Please set down every entry below exactly as given.

*** Data section ***

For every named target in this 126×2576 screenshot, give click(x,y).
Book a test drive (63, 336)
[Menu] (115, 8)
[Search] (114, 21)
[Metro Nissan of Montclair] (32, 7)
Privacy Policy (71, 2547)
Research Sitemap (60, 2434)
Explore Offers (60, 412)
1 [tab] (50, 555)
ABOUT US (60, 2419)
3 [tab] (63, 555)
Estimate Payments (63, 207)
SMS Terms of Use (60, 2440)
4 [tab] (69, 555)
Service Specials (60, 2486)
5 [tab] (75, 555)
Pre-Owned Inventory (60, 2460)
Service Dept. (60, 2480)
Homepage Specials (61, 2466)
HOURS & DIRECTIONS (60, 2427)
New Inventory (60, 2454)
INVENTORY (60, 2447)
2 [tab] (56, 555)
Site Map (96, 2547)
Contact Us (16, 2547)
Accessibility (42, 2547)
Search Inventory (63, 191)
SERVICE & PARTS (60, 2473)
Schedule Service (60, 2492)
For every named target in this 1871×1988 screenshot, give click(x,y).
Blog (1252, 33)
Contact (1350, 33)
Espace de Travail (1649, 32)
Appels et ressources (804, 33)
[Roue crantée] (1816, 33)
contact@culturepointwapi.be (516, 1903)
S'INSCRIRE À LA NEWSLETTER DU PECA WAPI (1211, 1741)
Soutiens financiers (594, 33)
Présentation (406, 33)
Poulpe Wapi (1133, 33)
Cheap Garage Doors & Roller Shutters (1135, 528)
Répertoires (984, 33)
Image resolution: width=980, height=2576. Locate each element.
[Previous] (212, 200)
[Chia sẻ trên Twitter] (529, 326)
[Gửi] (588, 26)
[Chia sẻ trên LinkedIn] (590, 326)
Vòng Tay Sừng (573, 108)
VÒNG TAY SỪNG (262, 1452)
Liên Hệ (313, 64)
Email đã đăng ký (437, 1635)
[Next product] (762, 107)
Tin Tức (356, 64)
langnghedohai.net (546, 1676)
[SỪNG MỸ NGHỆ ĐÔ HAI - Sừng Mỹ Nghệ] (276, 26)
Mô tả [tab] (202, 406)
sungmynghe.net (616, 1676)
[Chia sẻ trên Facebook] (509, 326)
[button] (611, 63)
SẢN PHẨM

*** End of Data section ***

#### Answer box:
For every named target in this 126×2576 screenshot, give click(x,y).
Book a test drive (63, 336)
[Menu] (115, 8)
[Search] (114, 21)
[Metro Nissan of Montclair] (32, 7)
Privacy Policy (71, 2547)
Research Sitemap (60, 2434)
Explore Offers (60, 412)
1 [tab] (50, 555)
ABOUT US (60, 2419)
3 [tab] (63, 555)
Estimate Payments (63, 207)
SMS Terms of Use (60, 2440)
4 [tab] (69, 555)
Service Specials (60, 2486)
5 [tab] (75, 555)
Pre-Owned Inventory (60, 2460)
Service Dept. (60, 2480)
Homepage Specials (61, 2466)
HOURS & DIRECTIONS (60, 2427)
New Inventory (60, 2454)
INVENTORY (60, 2447)
2 [tab] (56, 555)
Site Map (96, 2547)
Contact Us (16, 2547)
Accessibility (42, 2547)
Search Inventory (63, 191)
SERVICE & PARTS (60, 2473)
Schedule Service (60, 2492)
For every named target in this 1871×1988 screenshot, give click(x,y).
Blog (1252, 33)
Contact (1350, 33)
Espace de Travail (1649, 32)
Appels et ressources (804, 33)
[Roue crantée] (1816, 33)
contact@culturepointwapi.be (516, 1903)
S'INSCRIRE À LA NEWSLETTER DU PECA WAPI (1211, 1741)
Soutiens financiers (594, 33)
Présentation (406, 33)
Poulpe Wapi (1133, 33)
Cheap Garage Doors & Roller Shutters (1135, 528)
Répertoires (984, 33)
Image resolution: width=980, height=2576. Locate each element.
[Previous] (212, 200)
[Chia sẻ trên Twitter] (529, 326)
[Gửi] (588, 26)
[Chia sẻ trên LinkedIn] (590, 326)
Vòng Tay Sừng (573, 108)
VÒNG TAY SỪNG (262, 1452)
Liên Hệ (313, 64)
Email đã đăng ký (437, 1635)
[Next product] (762, 107)
Tin Tức (356, 64)
langnghedohai.net (546, 1676)
[SỪNG MỸ NGHỆ ĐÔ HAI - Sừng Mỹ Nghệ] (276, 26)
Mô tả [tab] (202, 406)
sungmynghe.net (616, 1676)
[Chia sẻ trên Facebook] (509, 326)
[button] (611, 63)
SẢN PHẨM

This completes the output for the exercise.